» **Exercise objective**
Recast every line of the rows below as a Markdown table with the columns No. and Line. Number each line in order and leave out the blank lines.

Item-finding records:

BEGIN

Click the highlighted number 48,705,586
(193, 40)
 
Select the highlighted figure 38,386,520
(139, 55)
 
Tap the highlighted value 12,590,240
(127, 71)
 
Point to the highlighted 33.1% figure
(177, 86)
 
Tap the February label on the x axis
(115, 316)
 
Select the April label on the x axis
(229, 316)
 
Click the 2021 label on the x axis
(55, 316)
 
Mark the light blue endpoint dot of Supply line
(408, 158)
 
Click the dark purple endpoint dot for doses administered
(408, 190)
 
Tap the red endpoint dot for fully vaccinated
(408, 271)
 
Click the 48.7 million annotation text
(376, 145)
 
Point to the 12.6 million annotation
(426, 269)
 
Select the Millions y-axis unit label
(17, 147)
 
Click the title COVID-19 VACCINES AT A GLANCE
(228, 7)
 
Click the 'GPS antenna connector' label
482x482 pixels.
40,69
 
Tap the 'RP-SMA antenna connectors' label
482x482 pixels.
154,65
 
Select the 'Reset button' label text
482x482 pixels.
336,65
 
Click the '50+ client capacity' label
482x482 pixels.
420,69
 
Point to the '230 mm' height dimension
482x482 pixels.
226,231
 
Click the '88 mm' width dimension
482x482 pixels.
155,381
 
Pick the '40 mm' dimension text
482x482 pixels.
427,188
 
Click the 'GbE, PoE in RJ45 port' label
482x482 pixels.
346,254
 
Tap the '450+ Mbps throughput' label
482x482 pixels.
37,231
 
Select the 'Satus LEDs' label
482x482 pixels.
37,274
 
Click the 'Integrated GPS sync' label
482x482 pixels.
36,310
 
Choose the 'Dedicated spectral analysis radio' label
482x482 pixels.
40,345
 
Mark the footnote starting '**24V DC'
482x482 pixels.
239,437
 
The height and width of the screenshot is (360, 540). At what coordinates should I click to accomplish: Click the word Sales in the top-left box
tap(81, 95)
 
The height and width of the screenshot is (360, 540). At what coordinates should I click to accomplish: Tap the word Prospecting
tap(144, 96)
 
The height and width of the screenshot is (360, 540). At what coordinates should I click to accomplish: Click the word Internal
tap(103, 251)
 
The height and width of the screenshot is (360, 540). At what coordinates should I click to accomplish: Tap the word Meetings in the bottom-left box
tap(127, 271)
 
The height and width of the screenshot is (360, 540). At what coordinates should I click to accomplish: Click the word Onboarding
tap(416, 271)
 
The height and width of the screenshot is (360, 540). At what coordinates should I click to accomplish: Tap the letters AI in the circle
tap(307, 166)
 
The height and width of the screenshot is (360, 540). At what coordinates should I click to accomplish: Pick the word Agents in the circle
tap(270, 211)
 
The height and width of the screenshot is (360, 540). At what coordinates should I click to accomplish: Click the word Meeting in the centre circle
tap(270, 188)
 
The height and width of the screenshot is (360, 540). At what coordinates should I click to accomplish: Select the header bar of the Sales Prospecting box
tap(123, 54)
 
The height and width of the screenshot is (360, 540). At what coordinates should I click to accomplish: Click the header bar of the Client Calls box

END

» **Completed exercise**
| No. | Line |
|---|---|
| 1 | Click the highlighted number 48,705,586 |
| 2 | (193, 40) |
| 3 | Select the highlighted figure 38,386,520 |
| 4 | (139, 55) |
| 5 | Tap the highlighted value 12,590,240 |
| 6 | (127, 71) |
| 7 | Point to the highlighted 33.1% figure |
| 8 | (177, 86) |
| 9 | Tap the February label on the x axis |
| 10 | (115, 316) |
| 11 | Select the April label on the x axis |
| 12 | (229, 316) |
| 13 | Click the 2021 label on the x axis |
| 14 | (55, 316) |
| 15 | Mark the light blue endpoint dot of Supply line |
| 16 | (408, 158) |
| 17 | Click the dark purple endpoint dot for doses administered |
| 18 | (408, 190) |
| 19 | Tap the red endpoint dot for fully vaccinated |
| 20 | (408, 271) |
| 21 | Click the 48.7 million annotation text |
| 22 | (376, 145) |
| 23 | Point to the 12.6 million annotation |
| 24 | (426, 269) |
| 25 | Select the Millions y-axis unit label |
| 26 | (17, 147) |
| 27 | Click the title COVID-19 VACCINES AT A GLANCE |
| 28 | (228, 7) |
| 29 | Click the 'GPS antenna connector' label |
| 30 | 482x482 pixels. |
| 31 | 40,69 |
| 32 | Tap the 'RP-SMA antenna connectors' label |
| 33 | 482x482 pixels. |
| 34 | 154,65 |
| 35 | Select the 'Reset button' label text |
| 36 | 482x482 pixels. |
| 37 | 336,65 |
| 38 | Click the '50+ client capacity' label |
| 39 | 482x482 pixels. |
| 40 | 420,69 |
| 41 | Point to the '230 mm' height dimension |
| 42 | 482x482 pixels. |
| 43 | 226,231 |
| 44 | Click the '88 mm' width dimension |
| 45 | 482x482 pixels. |
| 46 | 155,381 |
| 47 | Pick the '40 mm' dimension text |
| 48 | 482x482 pixels. |
| 49 | 427,188 |
| 50 | Click the 'GbE, PoE in RJ45 port' label |
| 51 | 482x482 pixels. |
| 52 | 346,254 |
| 53 | Tap the '450+ Mbps throughput' label |
| 54 | 482x482 pixels. |
| 55 | 37,231 |
| 56 | Select the 'Satus LEDs' label |
| 57 | 482x482 pixels. |
| 58 | 37,274 |
| 59 | Click the 'Integrated GPS sync' label |
| 60 | 482x482 pixels. |
| 61 | 36,310 |
| 62 | Choose the 'Dedicated spectral analysis radio' label |
| 63 | 482x482 pixels. |
| 64 | 40,345 |
| 65 | Mark the footnote starting '**24V DC' |
| 66 | 482x482 pixels. |
| 67 | 239,437 |
| 68 | The height and width of the screenshot is (360, 540). At what coordinates should I click to accomplish: Click the word Sales in the top-left box |
| 69 | tap(81, 95) |
| 70 | The height and width of the screenshot is (360, 540). At what coordinates should I click to accomplish: Tap the word Prospecting |
| 71 | tap(144, 96) |
| 72 | The height and width of the screenshot is (360, 540). At what coordinates should I click to accomplish: Click the word Internal |
| 73 | tap(103, 251) |
| 74 | The height and width of the screenshot is (360, 540). At what coordinates should I click to accomplish: Tap the word Meetings in the bottom-left box |
| 75 | tap(127, 271) |
| 76 | The height and width of the screenshot is (360, 540). At what coordinates should I click to accomplish: Click the word Onboarding |
| 77 | tap(416, 271) |
| 78 | The height and width of the screenshot is (360, 540). At what coordinates should I click to accomplish: Tap the letters AI in the circle |
| 79 | tap(307, 166) |
| 80 | The height and width of the screenshot is (360, 540). At what coordinates should I click to accomplish: Pick the word Agents in the circle |
| 81 | tap(270, 211) |
| 82 | The height and width of the screenshot is (360, 540). At what coordinates should I click to accomplish: Click the word Meeting in the centre circle |
| 83 | tap(270, 188) |
| 84 | The height and width of the screenshot is (360, 540). At what coordinates should I click to accomplish: Select the header bar of the Sales Prospecting box |
| 85 | tap(123, 54) |
| 86 | The height and width of the screenshot is (360, 540). At what coordinates should I click to accomplish: Click the header bar of the Client Calls box |